ACTIVITY: Print word for word the first line of the listing below and every line after it, through the line with "You are a computer-use". Leave out the pictures and the rest.
====================
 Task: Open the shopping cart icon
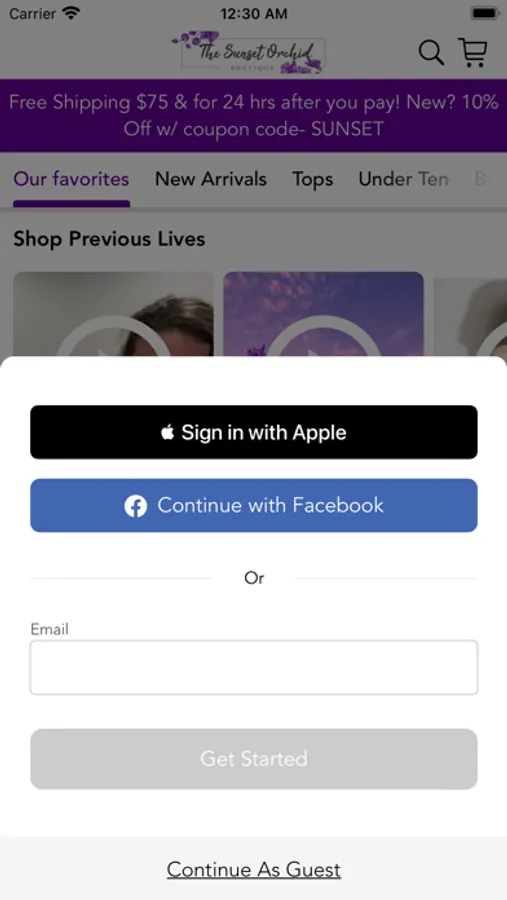pos(473,52)
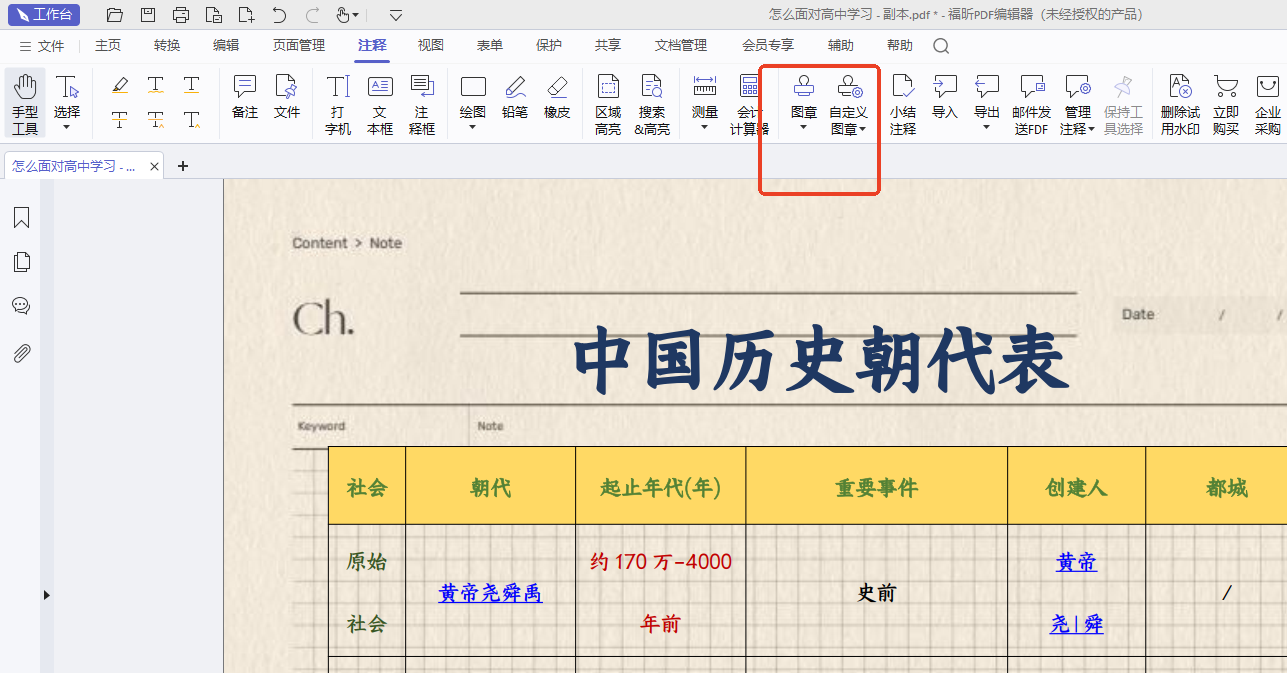Screen dimensions: 1287x673
Task: Select the 打字机 typewriter tool
Action: [338, 103]
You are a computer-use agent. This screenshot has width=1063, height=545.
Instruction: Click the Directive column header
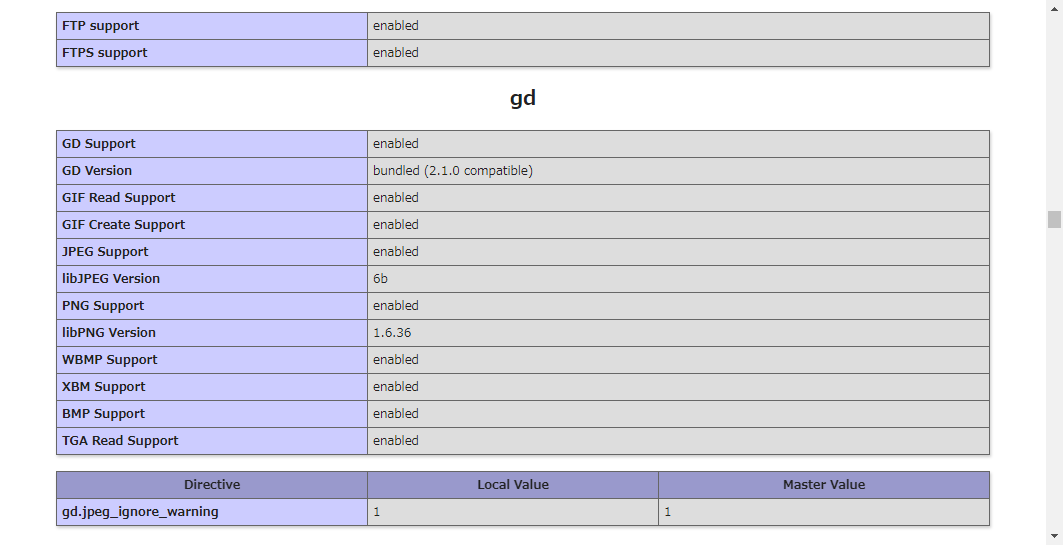(212, 485)
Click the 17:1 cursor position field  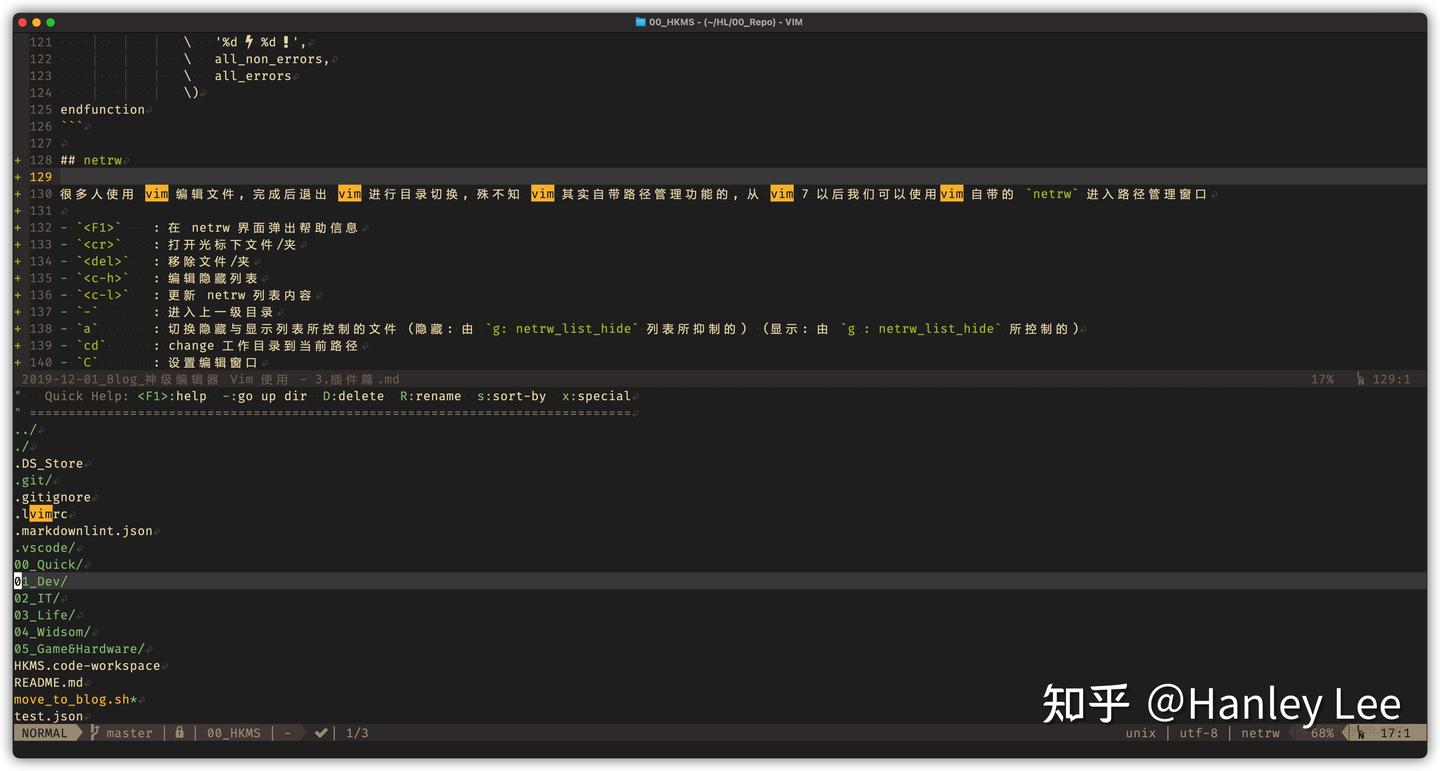(x=1393, y=733)
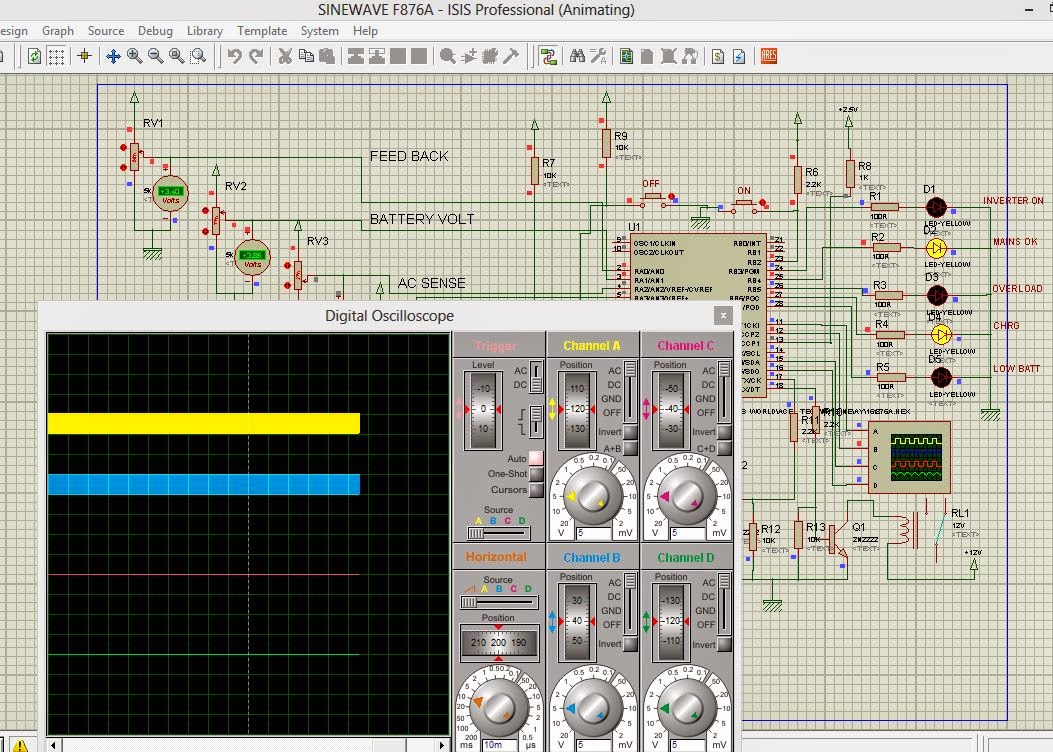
====================
RESULT BELOW:
 Task: Open the shopping cart icon
pos(473,52)
Screen dimensions: 1287x673
Task: Select the 打字机 typewriter tool
Action: [338, 103]
You are a computer-use agent. This screenshot has width=1063, height=545.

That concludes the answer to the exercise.